* _Short problem 1_
In the news item on Monjib below, on what date does his lawyer say the trial will start?

* Begin Text shown *

Authorities said they imposed the ban because of their investigation into suspected financial wrongdoing in an institution Monjib had been running. He was prevented from boarding a flight to Barcelona last month.

His lawyers announced the charges on Thursday and Monjib has been questioned but remains free pending further investigation.

Moroccan officials could not be reached immediately for a comment.

Monjib is known in Morocco for supporting Moroccan investigative journalism. He has criticized the monarchy in columns in the foreign press in the past and once ran a center that held meetings that included opposition groups.

It was Monjib’s second hunger strike after authorities banned him this month from boarding a plane to Norway for a conference. Last month, he went on hunger strike for three days after being prevented from traveling to Barcelona.

“I decided to suspend my hunger strike as they lifted the ban. But we will see if they will end all form of harassment against me and my family,” Monjib told Reuters.

His lawyers said Monjib was facing accusations of receiving foreign funds to destabilize Moroccan confidence in their institutions and endangering national security. No details were available.

“The trial will start on November 19, and he faces up to five years in prison if sentenced,” his lawyer Abderrahim Jamai said.

He has closed his Ibn Rochd (Averroes) Institute, saying authorities had banned many of its meetings and conferences.

The institute and the Moroccan association of investigative journalism (AMJI), another group with which Monjib was involved, have been funded by Netherlands-based organizations Free Press Unlimited and International Media Support.

Hicham Mansouri, an investigative reporter working for AMJI, was sentenced to 10 months in prison on an adultery charge in March that critics say was an attempt to muzzle him.

* End Text shown *

* _Short problem 2_
From the records, copy verbatim the part that opens with the line containing "This screenshot has width=1567, height=696." and closes with the line containing "click(62, 54)", both lines included.

* Begin Supplied material *

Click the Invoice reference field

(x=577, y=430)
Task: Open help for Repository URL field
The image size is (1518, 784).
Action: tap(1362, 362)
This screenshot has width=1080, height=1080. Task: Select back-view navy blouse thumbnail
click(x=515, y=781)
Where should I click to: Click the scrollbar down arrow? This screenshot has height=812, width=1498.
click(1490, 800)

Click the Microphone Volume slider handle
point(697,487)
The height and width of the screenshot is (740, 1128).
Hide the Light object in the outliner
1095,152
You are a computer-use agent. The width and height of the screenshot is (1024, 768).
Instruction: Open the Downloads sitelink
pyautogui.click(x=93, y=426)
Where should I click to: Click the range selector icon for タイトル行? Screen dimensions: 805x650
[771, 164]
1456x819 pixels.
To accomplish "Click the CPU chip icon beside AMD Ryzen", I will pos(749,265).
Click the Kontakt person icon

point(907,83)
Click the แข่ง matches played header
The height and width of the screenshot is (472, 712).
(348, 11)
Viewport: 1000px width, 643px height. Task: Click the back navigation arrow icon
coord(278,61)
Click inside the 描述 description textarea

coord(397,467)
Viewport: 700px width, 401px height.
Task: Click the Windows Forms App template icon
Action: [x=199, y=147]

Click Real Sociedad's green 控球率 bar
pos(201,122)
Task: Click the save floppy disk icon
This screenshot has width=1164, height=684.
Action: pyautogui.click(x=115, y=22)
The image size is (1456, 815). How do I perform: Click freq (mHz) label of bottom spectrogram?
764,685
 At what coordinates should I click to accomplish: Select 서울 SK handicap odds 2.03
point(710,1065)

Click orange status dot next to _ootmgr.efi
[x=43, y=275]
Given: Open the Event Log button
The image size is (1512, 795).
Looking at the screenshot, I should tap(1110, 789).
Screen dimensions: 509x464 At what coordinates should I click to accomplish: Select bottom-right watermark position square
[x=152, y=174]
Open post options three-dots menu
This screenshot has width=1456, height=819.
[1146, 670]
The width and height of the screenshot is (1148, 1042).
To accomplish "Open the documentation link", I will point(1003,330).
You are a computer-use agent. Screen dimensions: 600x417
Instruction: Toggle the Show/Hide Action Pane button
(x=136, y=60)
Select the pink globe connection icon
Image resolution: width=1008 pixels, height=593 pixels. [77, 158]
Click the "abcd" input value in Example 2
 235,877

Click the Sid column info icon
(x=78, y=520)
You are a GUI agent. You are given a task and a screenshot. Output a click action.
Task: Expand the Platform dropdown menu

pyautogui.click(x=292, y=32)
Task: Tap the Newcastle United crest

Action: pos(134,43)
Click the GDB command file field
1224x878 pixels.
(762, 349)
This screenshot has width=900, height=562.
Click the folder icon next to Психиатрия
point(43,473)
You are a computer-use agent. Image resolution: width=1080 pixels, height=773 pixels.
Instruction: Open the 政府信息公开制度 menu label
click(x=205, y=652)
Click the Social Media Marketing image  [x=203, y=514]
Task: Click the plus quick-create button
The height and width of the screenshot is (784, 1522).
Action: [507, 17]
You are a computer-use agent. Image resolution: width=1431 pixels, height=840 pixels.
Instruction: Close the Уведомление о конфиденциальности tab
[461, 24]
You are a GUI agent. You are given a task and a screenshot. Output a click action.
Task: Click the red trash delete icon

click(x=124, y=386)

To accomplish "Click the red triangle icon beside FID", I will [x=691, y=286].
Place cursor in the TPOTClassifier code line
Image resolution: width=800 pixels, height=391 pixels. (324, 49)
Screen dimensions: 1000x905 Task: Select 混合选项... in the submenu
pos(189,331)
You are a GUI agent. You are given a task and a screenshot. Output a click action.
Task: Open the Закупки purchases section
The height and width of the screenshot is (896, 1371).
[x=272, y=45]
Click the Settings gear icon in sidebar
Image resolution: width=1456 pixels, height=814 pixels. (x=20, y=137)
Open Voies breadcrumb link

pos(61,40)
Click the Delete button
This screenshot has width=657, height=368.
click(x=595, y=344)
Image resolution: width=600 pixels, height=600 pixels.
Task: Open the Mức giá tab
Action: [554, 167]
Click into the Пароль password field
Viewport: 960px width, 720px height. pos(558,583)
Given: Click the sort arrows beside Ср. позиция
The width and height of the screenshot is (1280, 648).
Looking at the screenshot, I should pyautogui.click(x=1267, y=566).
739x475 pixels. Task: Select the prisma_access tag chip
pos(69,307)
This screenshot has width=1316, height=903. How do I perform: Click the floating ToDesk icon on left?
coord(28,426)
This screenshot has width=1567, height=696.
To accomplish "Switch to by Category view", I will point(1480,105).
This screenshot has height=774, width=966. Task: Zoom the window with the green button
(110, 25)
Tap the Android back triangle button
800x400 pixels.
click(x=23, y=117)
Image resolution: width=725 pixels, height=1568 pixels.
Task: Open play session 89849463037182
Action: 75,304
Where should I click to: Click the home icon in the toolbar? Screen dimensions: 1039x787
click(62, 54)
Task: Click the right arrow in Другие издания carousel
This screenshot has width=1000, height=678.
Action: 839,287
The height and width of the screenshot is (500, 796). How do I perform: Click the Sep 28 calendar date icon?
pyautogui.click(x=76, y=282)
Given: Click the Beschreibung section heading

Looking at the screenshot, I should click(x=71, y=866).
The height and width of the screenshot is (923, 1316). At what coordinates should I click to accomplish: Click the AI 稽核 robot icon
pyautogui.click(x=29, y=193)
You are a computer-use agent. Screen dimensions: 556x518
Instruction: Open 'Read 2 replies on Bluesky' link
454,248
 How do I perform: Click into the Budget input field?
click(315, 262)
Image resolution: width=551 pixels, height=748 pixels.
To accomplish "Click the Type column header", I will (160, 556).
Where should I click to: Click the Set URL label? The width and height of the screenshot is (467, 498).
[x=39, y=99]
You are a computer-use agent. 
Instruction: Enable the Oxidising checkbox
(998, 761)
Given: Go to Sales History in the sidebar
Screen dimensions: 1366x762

* End Supplied material *

* _Worked solution 1_
November 19.

* _Worked solution 2_
This screenshot has width=1567, height=696.
To accomplish "Switch to by Category view", I will point(1480,105).
This screenshot has height=774, width=966. Task: Zoom the window with the green button
(110, 25)
Tap the Android back triangle button
800x400 pixels.
click(x=23, y=117)
Image resolution: width=725 pixels, height=1568 pixels.
Task: Open play session 89849463037182
Action: 75,304
Where should I click to: Click the home icon in the toolbar? Screen dimensions: 1039x787
click(62, 54)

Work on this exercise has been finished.